3.4. Prediction Results Analysis
3.4.1. Forecasting Performance Evaluation

This paper aims to fit the parameters of the model so that the optimal parameters can be used to apply and predict various assets in different time periods. Therefore, only the first window is trained, and the trained model can be applied to the data training of the three time intervals of the validation set and the two test sets. In addition, when the prediction results of the correlation coefficient of the model in the two time periods are relatively ideal, some classic financial prediction models are selected to analyze the prediction effects of each model to test the model in this article. The MSE and MAE values of four financial models are calculated in this article.

3.4.2. Forecast Results and Analysis

After the data are processed, in the hybrid model prediction experiment, the ARIMA method is first employed in this article to process the S&P 500 index component stocks in the aspect of linear as the first step, and then the nonlinear part of the data residual value processed at the first step is used as the input data of the LSTM model. Finally, model establishment, data training and testing is developed. The final prediction results of the correlation coefficient between the 150 randomly generated asset portfolios and the S&P 500 index in the next 20 time steps are shown in Figure 8.

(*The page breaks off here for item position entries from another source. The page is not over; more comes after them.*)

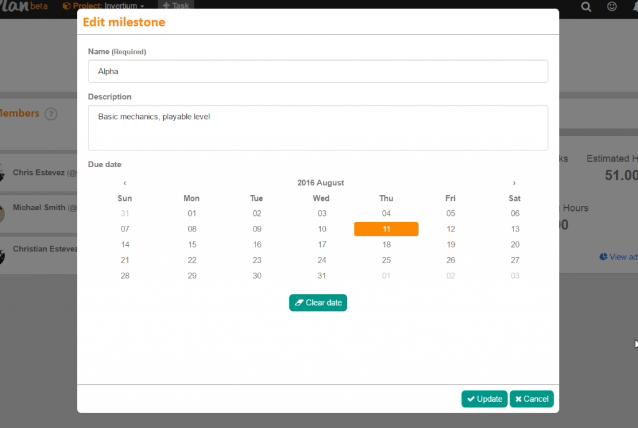Screen dimensions: 638x428
Task: Click the smiley face icon
Action: pos(612,6)
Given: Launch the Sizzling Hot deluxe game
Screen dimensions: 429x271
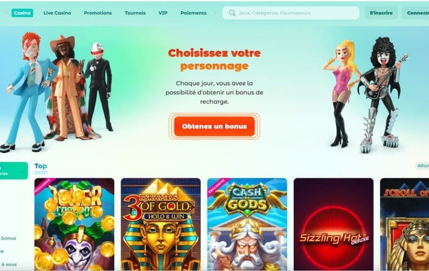Looking at the screenshot, I should (x=334, y=224).
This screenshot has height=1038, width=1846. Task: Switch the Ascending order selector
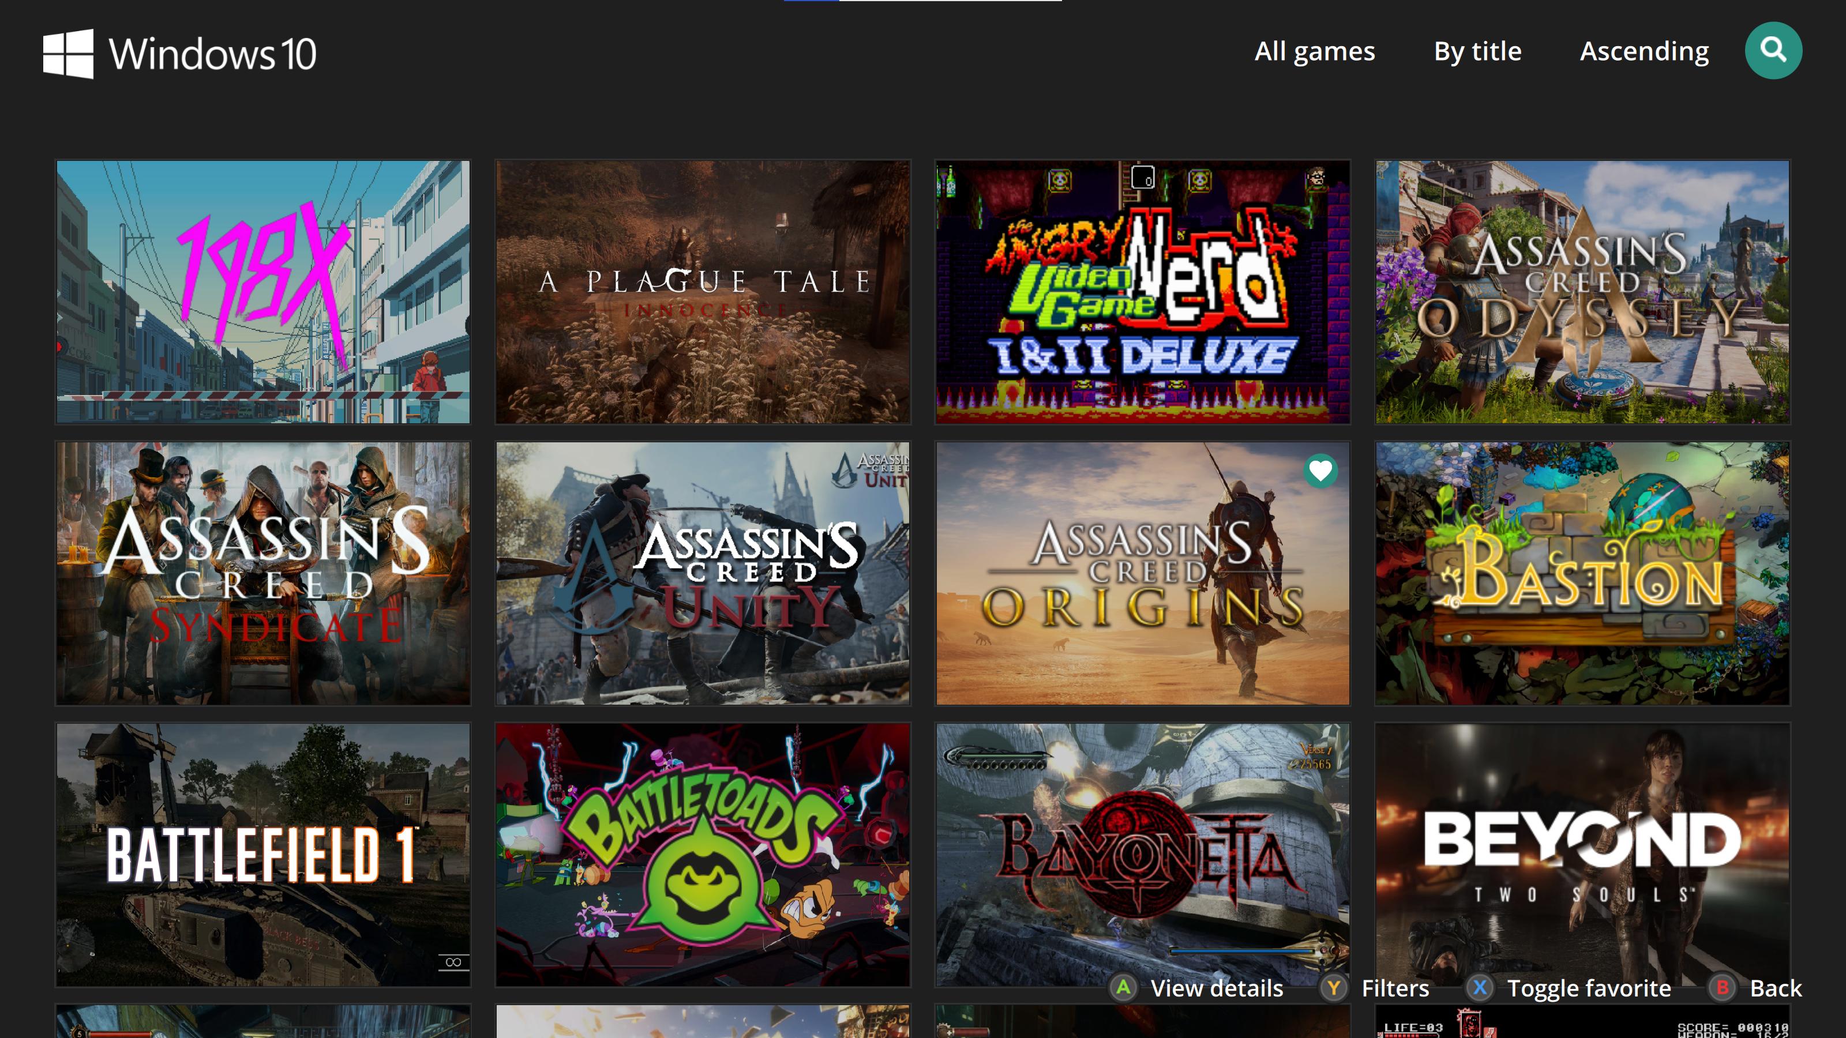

3.5. Control Group Forecasting Model

Predicting the results by the hybrid model alone is not enough to show that the certain advantages of the model in the forecasting performance of research objects such as correlation coefficients. In order to make comparison between the proposed hybrid model proposed and other models for the accuracy of financial sequence forecasting, other commonly used forecasting models are introduced as the reference group. Many studies have shown that the full-sequence model is poor in prediction performance during the period of predicting financial sequences, so three other commonly used prediction models are also discussed, which are compared with the prediction results of hybrid models.

3.5.1. Full-Sequence Model (FS)

Adopting the full-sequence algorithm is the easiest way to estimate the portfolio correlation. All the past correlation values are used in the model to predict the future correlation coefficient.

However, compared with other equivalent models, the prediction quality of this model is relatively poor.

3.5.2. Constant Coefficient Correlation Model (CCC)

The CCC model shows that the average value of the correlation coefficients of all asset portfolios can be regarded as the estimated value of the required predicted asset portfolio. Therefore, all assets in the portfolio in this model have the same correlation coefficient.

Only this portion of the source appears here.